### Provided records ###
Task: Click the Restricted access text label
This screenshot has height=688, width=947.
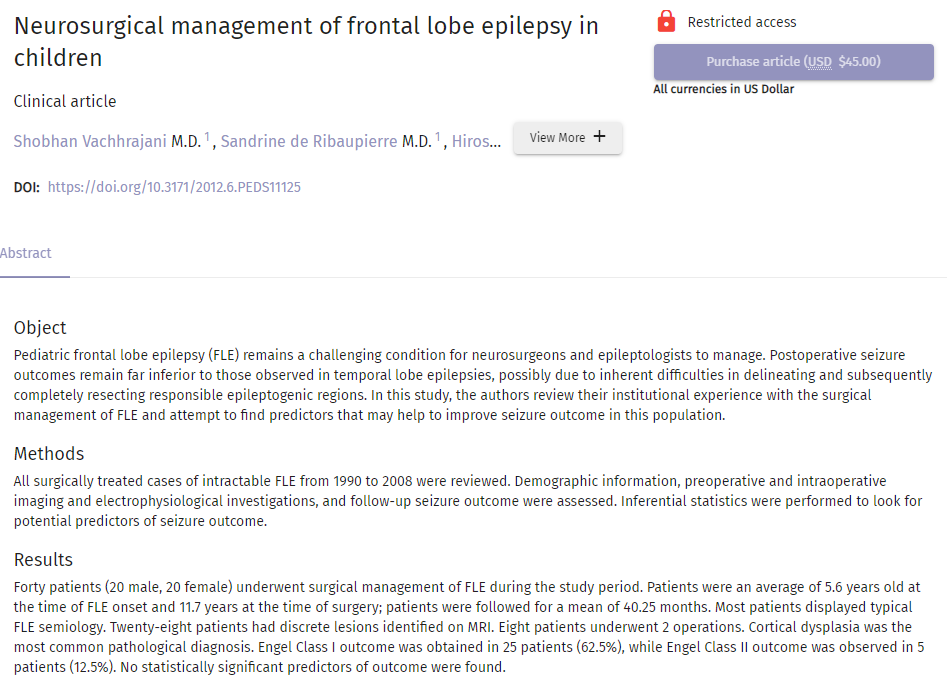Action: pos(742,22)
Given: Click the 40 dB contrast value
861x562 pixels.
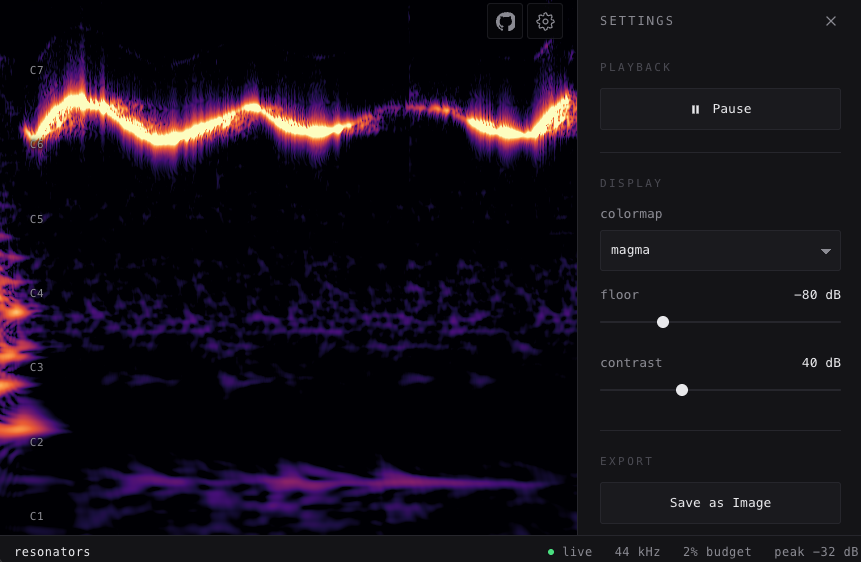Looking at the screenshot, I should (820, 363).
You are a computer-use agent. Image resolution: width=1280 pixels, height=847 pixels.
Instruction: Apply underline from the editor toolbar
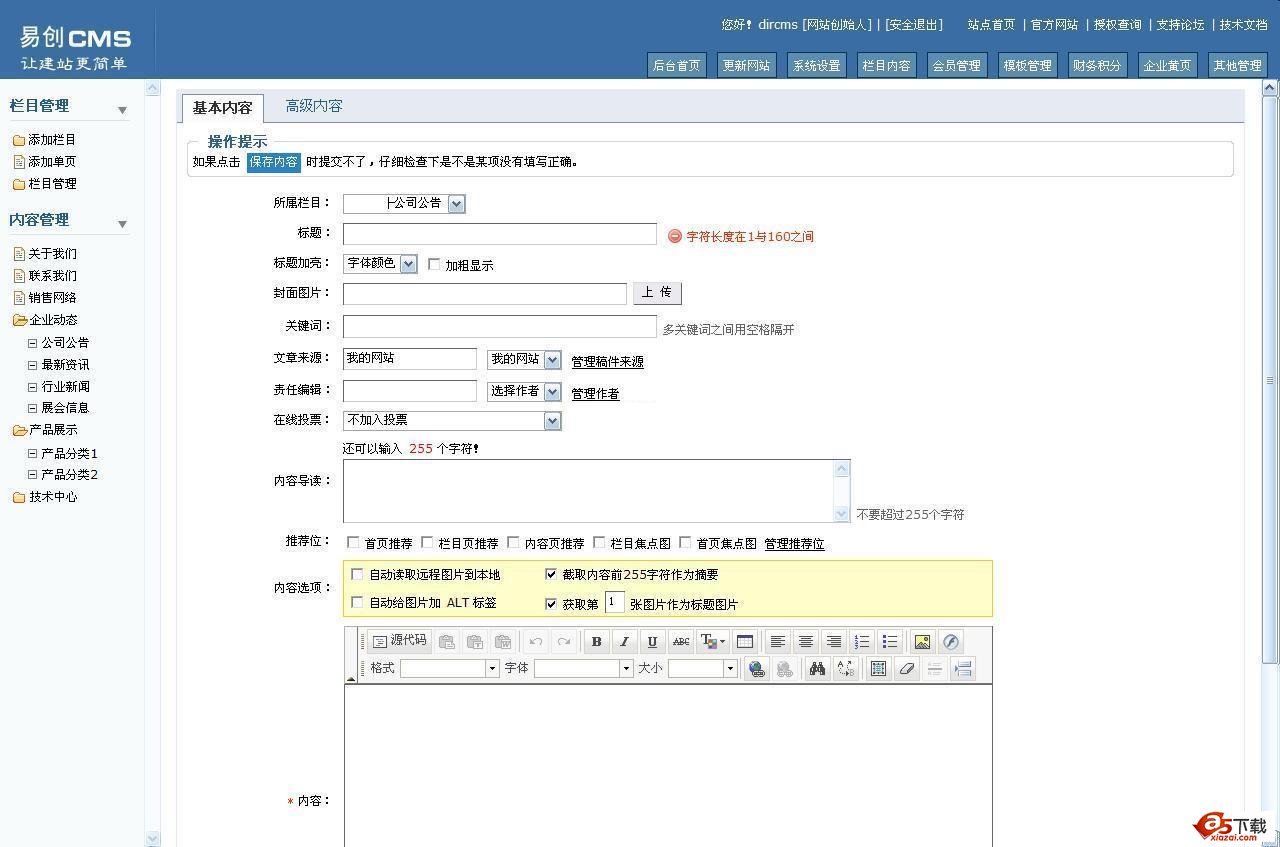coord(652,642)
###
### Provided records ###
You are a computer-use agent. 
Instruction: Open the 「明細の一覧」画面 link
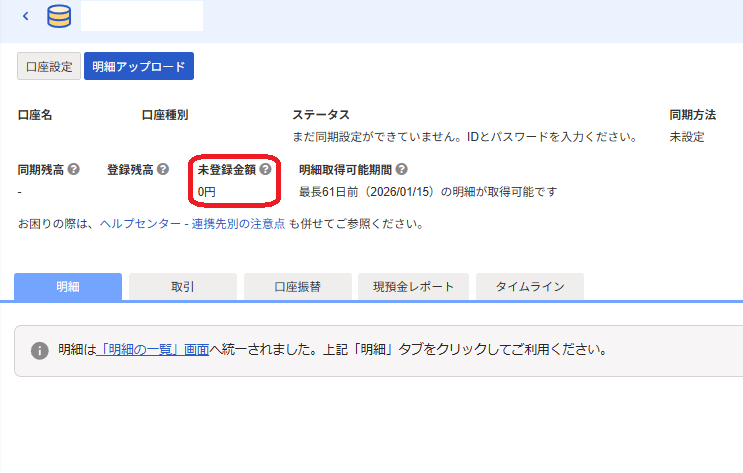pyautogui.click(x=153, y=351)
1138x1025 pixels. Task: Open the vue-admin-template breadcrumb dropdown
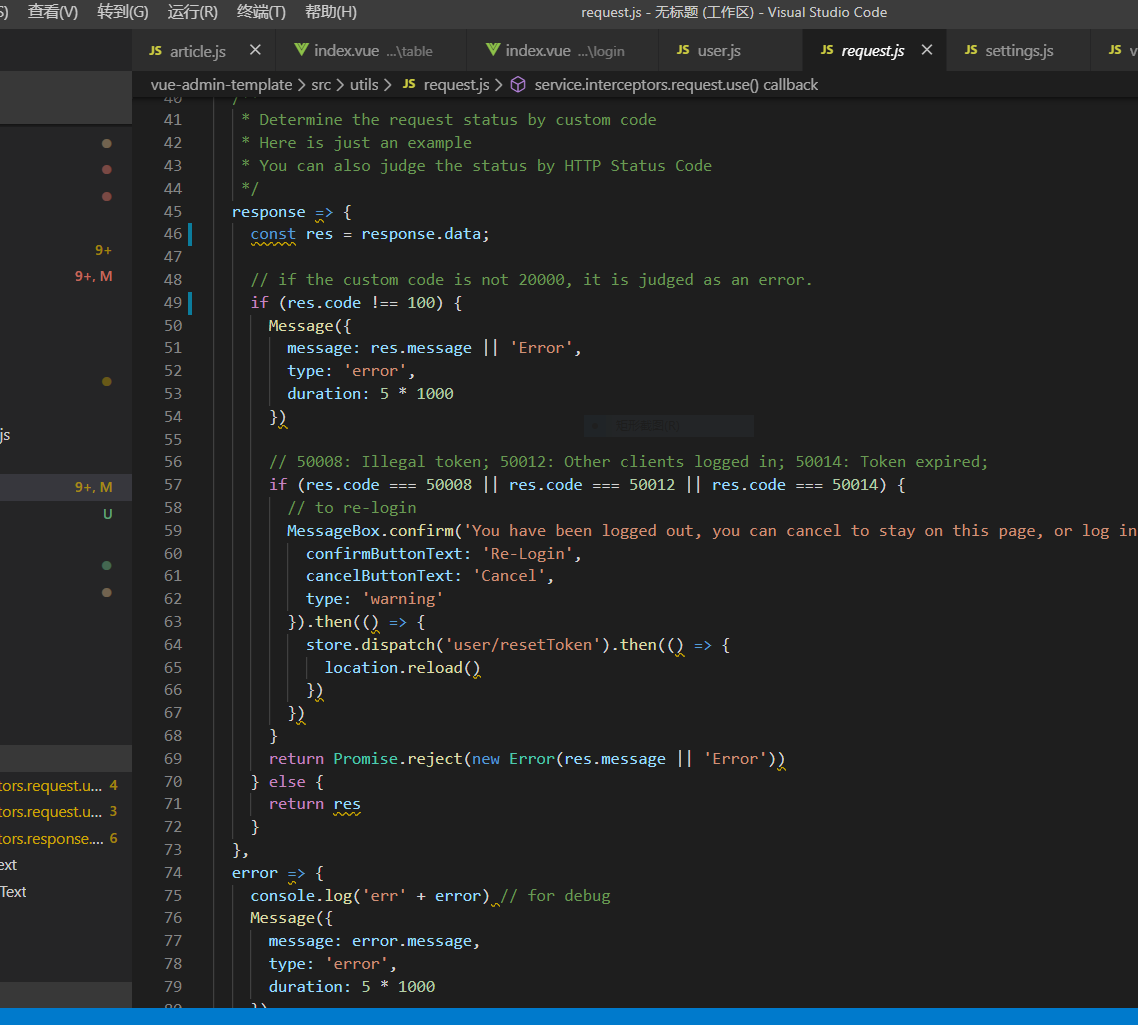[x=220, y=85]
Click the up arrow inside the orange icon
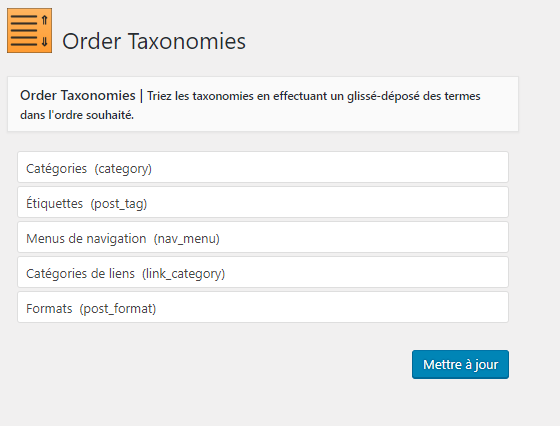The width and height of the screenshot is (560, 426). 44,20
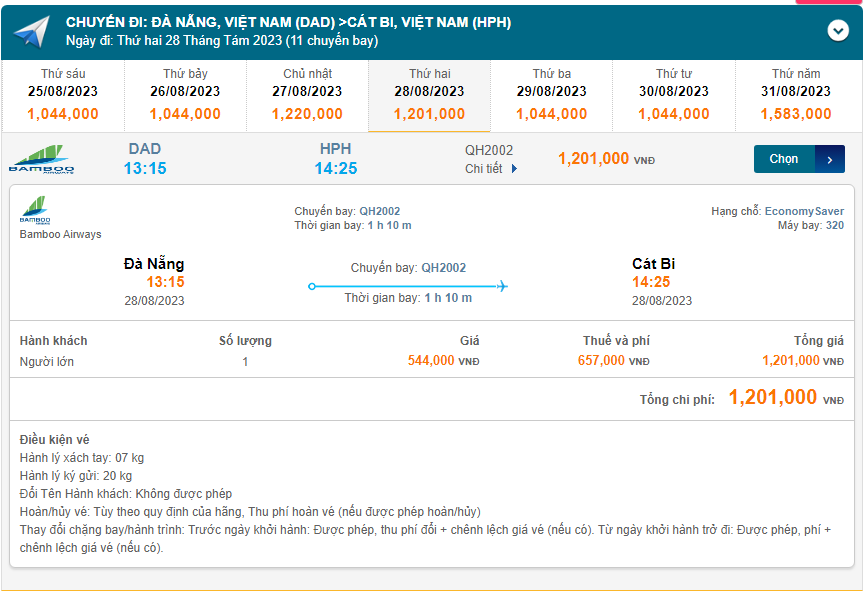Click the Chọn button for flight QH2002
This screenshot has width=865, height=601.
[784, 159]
###
### Provided records ###
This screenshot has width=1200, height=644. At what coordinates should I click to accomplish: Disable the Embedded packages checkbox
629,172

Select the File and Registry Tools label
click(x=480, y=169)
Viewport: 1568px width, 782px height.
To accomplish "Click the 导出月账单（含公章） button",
###
**Exercise description:** Show me every line of the entries above that holds "computer".

**Exercise response:**
You are a computer-use agent. Image resolution: width=1280 pixels, height=847 pixels.
You are a computer-use agent. 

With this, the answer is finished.